Preziosi perché fragili

Sinodo giovani 2018

Nell’ottobre 2018 si terrà la XV Assemblea Generale Ordinaria del Sinodo dei Vescovi sul tema: “I giovani, la fede e il discernimento vocazionale”. Nel documento di annuncio di questo grande evento, che coinvolgerà i vescovi di tutto il mondo e un gruppo consistente di esperti, si specifica lo scopo di questa assise: mettersi in ascolto di tutti, nessuno escluso, senza rigidità che rendono meno credibile la gioia del Vangelo e senza anacronismi.

Papa Francesco vuole coinvolgere tutti i fedeli, dai quali si aspetta un contributo per stilare il documento preparatorio che costituirà l’oggetto delle discussioni del sinodo. Parla della necessità di far “uscire” la Chiesa per incontrare chi nella nostra società ha a cuore i giovani, dialogando con i diretti interessati.
Siamo di fronte a una grande opportunità per aprire un confronto franco con i giovani e per invitare gli adulti a interrogarsi sulla propria fede. Adulti che si rendano conto che i ragazzi e i giovani** **hanno bisogno di testimoni e di padri, di qualcuno che faccia loro vedere il lato bello della vita, la gioia d’amare, l’importanza di essere guidati nelle loro scelte definitive.

Il documento, mentre parla del momento di diffusa crisi e di fragilità della presente generazione, accenna al fatto che i giovani – al di là della precarietà degli affetti, della difficoltà di trovare un posto di lavoro fisso e dell’apprensione riguardo al futuro – non si sono persi d’animo e hanno cercato di inventarsi nuove strade. Accenna una decina di volte al tema della fragilità dei giovani, argomento che era già stato svolto durante il Convegno ecclesiale di Verona nel 2008. Di fronte a questa insistenza, vale la pena chiedersi se la fragilità possa essere ritenuta un’opportunità, in vista di un cammino verso una società più giusta e più conforme al modello evangelico.
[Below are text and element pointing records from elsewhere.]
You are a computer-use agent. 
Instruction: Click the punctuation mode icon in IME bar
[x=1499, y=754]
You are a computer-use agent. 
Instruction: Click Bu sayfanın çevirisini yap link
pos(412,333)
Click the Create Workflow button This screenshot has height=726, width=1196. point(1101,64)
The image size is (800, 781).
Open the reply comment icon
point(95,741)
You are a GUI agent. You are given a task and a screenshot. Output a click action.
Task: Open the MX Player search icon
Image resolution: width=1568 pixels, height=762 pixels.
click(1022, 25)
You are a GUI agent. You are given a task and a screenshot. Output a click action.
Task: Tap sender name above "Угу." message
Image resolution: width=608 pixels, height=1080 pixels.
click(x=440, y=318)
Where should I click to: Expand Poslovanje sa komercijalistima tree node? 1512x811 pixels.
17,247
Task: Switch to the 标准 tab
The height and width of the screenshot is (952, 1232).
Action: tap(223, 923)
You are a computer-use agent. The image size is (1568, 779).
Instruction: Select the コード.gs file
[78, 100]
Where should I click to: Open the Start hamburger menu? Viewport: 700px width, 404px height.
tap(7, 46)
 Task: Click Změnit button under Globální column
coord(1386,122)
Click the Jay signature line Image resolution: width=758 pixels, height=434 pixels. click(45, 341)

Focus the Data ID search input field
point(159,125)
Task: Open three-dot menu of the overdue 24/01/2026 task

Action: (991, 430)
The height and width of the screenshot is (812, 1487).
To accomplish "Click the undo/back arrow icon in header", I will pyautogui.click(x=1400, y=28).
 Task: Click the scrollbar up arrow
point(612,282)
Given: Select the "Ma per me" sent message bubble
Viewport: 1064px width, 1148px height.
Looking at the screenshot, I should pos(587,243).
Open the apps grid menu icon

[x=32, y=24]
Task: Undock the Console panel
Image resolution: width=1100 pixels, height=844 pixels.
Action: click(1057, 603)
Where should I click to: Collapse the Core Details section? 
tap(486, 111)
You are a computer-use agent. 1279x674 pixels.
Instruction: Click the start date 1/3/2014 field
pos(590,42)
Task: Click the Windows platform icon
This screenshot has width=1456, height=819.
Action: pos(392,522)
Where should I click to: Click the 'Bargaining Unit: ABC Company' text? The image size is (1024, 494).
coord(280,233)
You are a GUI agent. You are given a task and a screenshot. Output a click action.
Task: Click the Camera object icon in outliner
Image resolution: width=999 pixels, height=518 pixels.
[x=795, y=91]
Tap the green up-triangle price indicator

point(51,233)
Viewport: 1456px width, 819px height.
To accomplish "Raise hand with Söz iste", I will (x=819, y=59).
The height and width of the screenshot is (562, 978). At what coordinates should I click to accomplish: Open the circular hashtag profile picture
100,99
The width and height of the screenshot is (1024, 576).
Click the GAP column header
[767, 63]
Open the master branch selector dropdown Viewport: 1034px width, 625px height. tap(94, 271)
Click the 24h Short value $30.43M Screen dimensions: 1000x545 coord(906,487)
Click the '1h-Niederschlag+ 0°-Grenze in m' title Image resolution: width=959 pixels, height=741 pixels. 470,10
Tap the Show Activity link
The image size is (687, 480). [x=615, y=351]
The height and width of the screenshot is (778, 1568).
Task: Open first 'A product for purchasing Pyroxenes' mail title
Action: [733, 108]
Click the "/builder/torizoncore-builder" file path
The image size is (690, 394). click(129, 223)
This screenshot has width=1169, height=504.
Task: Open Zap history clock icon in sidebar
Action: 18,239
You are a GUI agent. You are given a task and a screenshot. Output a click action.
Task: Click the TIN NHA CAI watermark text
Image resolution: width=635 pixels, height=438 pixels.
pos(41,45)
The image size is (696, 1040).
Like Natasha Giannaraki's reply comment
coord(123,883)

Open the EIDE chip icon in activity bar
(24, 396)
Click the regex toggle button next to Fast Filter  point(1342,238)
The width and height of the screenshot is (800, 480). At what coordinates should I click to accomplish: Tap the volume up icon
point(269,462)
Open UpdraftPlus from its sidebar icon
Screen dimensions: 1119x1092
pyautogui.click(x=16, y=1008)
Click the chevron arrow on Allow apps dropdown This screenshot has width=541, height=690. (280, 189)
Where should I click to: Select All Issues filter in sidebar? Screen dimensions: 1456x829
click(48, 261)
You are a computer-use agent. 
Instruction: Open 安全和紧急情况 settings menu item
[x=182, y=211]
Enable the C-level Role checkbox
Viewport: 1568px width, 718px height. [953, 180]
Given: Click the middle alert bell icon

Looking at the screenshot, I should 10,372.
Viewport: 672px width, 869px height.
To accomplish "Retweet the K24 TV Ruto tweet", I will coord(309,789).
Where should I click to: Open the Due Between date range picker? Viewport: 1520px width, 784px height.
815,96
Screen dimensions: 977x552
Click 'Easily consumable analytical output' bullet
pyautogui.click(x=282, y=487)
**Forza, prestazione e successo: **questi i valori propagandati dalla nostra società e presentati in modo tale da escludere il più possibile fatica, studio e sofferenza. È vero che dobbiamo tendere verso la felicità qui in terra, ma, visto che non possiamo eludere la sofferenza, è possibile darle un senso? Non può la fragilità essere una guida nel cammino verso l’“essere”, mentre ci aiuta a distaccarci gradualmente dalla tentazione dell’“avere”, dell’imporsi e del considerare gli altri – per esprimersi come papa Francesco – degli “scarti”? L’accettazione della propria e dell’altrui fragilità, il condividerla, anche prescindendo dall’insegnamento di Cristo, può diventare uno stimolo a considerare il nostro prossimo come parte integrante di noi stessi e “darci pace” nel fare nostra l’intuizione del poeta latino Terenzio: «Sono un uomo e tutto ciò che è umano mi appartiene».
Il documento che annuncia il Sinodo dei giovani si esprime in questi termini riguardo alla fragilità:

  • «…il ruolo di genitori e famiglie resta cruciale e talvolta problematico. Le generazioni più mature tendono spesso a sottovalutare le potenzialità, enfatizzano le fragilità e hanno difficoltà a capire le esigenze dei più giovani. (…) Genitori assenti o iperprotettivi rendono i figli più** **fragili e tendono a sottovalutare i rischi o a essere ossessionati dalla paura di sbagliare».
  • «Offrire ad altri il dono che noi stessi abbiamo ricevuto significa accompagnare i giovani lungo questo percorso, affiancandoli nell’affrontare le proprie fragilità e le difficoltà della vita, ma soprattutto sostenendo le libertà che si stanno ancora costituendo».
  • «La fede “non è un rifugio per gente senza coraggio, ma la dilatazione della vita. (…) il suo fondamento si trova nella fedeltà di Dio, più forte di ogni nostra fragilità” (Lumen fidei, 53)».
  • «Le attività sociali e di volontariato offrono l’opportunità di mettersi in gioco nel servizio generoso; l’incontro con persone che sperimentano povertà ed esclusione può essere un’occasione favorevole di crescita spirituale e di discernimento vocazionale: anche da questo punto di vista i poveri sono maestri, anzi portatori della buona notizia che la fragilità è il luogo in cui si fa esperienza della salvezza».
  • «Oltre che nella passività, la mancanza di fiducia (dei giovani) in se stessi e nelle proprie capacità può manifestarsi in una eccessiva preoccupazione per la propria immagine e in un arrendevole conformismo alle mode del momento».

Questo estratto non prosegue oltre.